После Ельцина пришел В.В. Путин. Вместо того чтобы выправить положение и просто восстановить праздник, какой-то умник из администрации придумал праздновать 7 ноября «годовщину военного парада 7 ноября 1941 года». Парад в честь годовщины парада! А в честь чего был тот парад, говорить нельзя. Такие вещи даром не проходят, они усиливают аномию.
Способов углубить аномию и стравить расколотые части общества много. К ним относится профанация праздников — неявное издевательство. Американская журналистка М. Фенелли, которая наблюдала перестройку в СССР, подмечает: «По дороге в аэропорт Москва подарила мне прощальный, но впечатляющий образ лжи, которым проникнуто все их так называемое “обновление”: кумачовые плакаты с лозунгом “Христос воистину воскрес!” Сперва думаешь, что перед тобой какая-то новая форма атеистического богохульства…» А разве не профанацией было устройство концерта поп-музыки на Красной площади именно 22 июня 1992 года? И чтобы даже у тугодума не было сомнений в том, что организуется святотатство, диктор ТВ объявил: «Будем танцевать на самом престижном кладбище страны».
Ученые-гуманитарии кинулись изобретать методы профанации советских праздников. Д.А. Левчик с философского факультета МГУ (!) в академическом журнале дает власти рекомендации, как испоганить людям праздник: «Доказать, что место проведения митинга не “святое” или принизить его “священный” статус; доказать, что дата проведения митинга — не мемориальная, например развернуть в средствах массовой информации пропаганду теорий о том, что большевистская революция произошла либо раньше 7 ноября, либо позже; нарушить иерархию демонстрации, определив маршрут шествия таким образом, чтобы его возглавили не “главные соратники героя”, а “профаны”. Например, создать ситуацию, когда митинг памяти жертв “обороны” Дома Советов возглавит Союз акционеров МММ».
Этот интеллектуал понимает смысл того, что советует: «Профанация процедуры и дегероизация места и времени митинга создает смехотворную ситуацию… Катализатором профанации может стать какая-нибудь “шутовская” партия типа “любителей пива”. Например, в 1991 году так называемое Общество дураков (г. Самара) профанировало первомайский митинг ветеранов КПСС, возложив к памятнику Ленина венок с надписью: “В.И. Ленину от дураков”. Произошло столкновение “дураков” с ветеранами компартии. Митинг был сорван, а точнее, превращен в хэппенинг» [49]. Какая гадость! И это — в журнале Российской академии наук. Что же удивляться аномии.
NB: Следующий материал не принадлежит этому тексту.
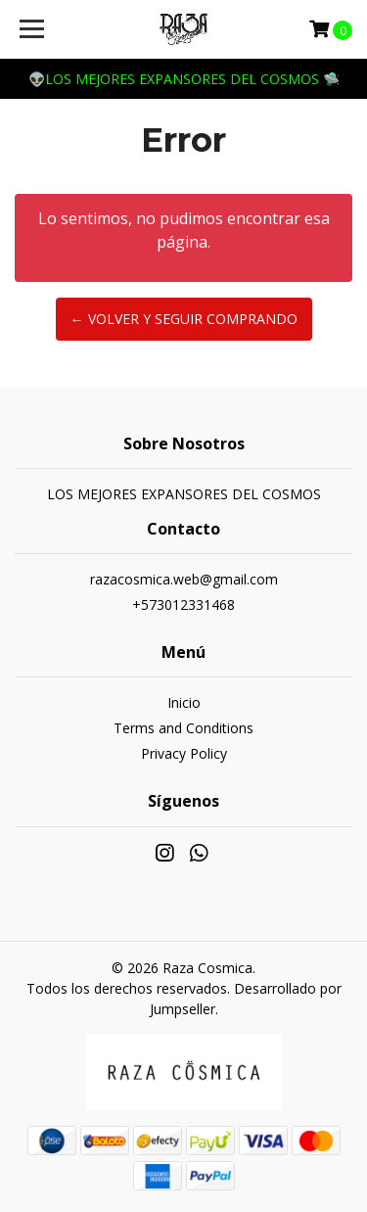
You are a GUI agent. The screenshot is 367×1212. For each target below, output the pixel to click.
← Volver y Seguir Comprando (184, 318)
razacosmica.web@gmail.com (184, 579)
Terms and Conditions (183, 728)
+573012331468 (183, 604)
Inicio (184, 702)
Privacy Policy (184, 753)
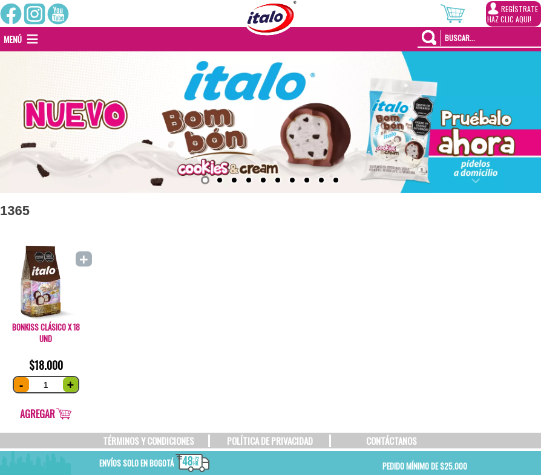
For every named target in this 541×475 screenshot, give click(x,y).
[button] (13, 39)
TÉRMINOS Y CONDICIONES (148, 440)
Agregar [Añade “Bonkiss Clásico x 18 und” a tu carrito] (37, 414)
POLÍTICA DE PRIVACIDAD (270, 440)
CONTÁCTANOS (391, 440)
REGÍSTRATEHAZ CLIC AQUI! (512, 13)
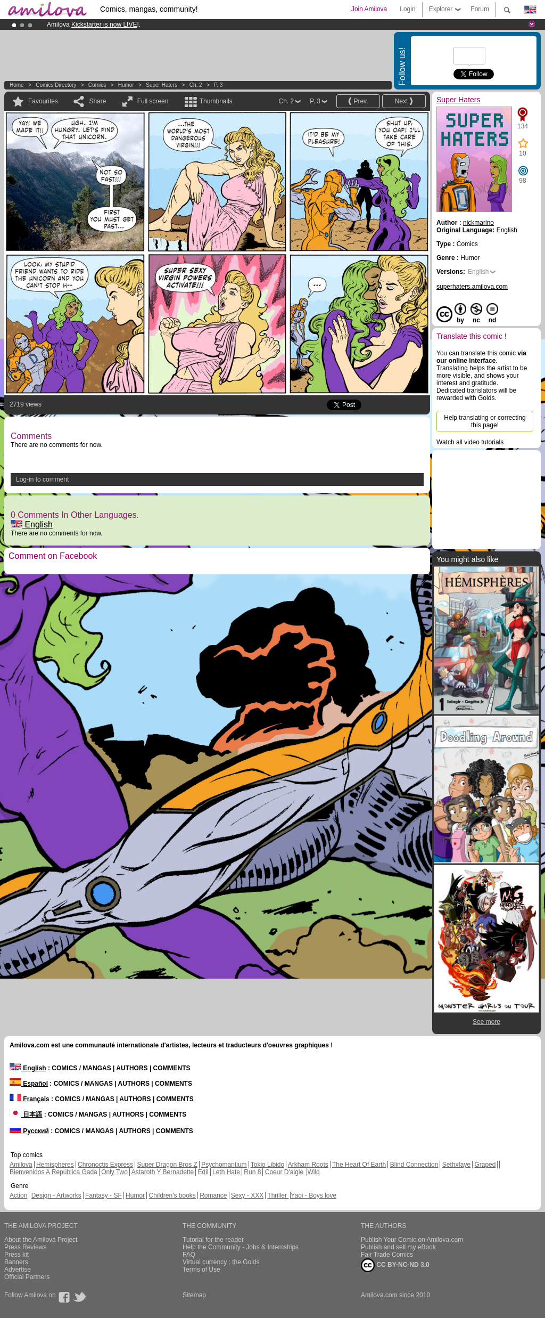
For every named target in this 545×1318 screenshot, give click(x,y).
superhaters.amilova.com (472, 286)
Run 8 (252, 1172)
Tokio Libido (267, 1164)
Не лучше дело и с учреждением новых праздников. С XVI века по 1991 год большинство жителей России и подавляющее большинство русских понимали и ощущали Россию как державу, вобравшую в себя множество народов и ставшую империей. Уничтожение этой империи (в форме СССР) было, без сомнения, великой катастрофой мирового масштаба и тяжелейшей травмой для большинства граждан исторической России. Если бы наши предки могли видеть нас с небес — это было бы и для них страшным горем.
И вот, 12 июня вводится государственный праздник — День независимости России! Это черный день ликвидации исторической России и «освобождения» ее половины от украинцев и белорусов, от казахов и абхазов. Независимость! Выходит, все эти народы нас угнетали, а с приходом Ельцина мы стали от них независимы и должны ежегодно это поминать как праздник. Это дикое надругательство над здравым смыслом, совестью и народной памятью. Людей заставляют праздновать, вспоминая черное событие в нашей национальной истории. Кто же мог искренне праздновать это событие? Ничтожное меньшинство, которое и было «пятой колонной» в геополитическом столкновении.
В этом есть большая доля садизма. Ответом на него у многих является аномия. Когда президентом был В.В. Путин, власть переименовала День независимости России в День России. Это смягчило издевательство, но не исчерпало конфликта. Ведь «корень» события, которое мы обязаны праздновать, и его смысл не изменились. Мы же отмечаем в этот день не историческую ошибку приведения Ельцина к власти. Привязать День России именно к 12 июня — это отказ от исторической России. И те, кто праздновал гибель Империи, это прекрасно понимают и старательно подчеркивают. Еще недавно в этот день через улицы протягивали транспаранты: «России — 10 лет».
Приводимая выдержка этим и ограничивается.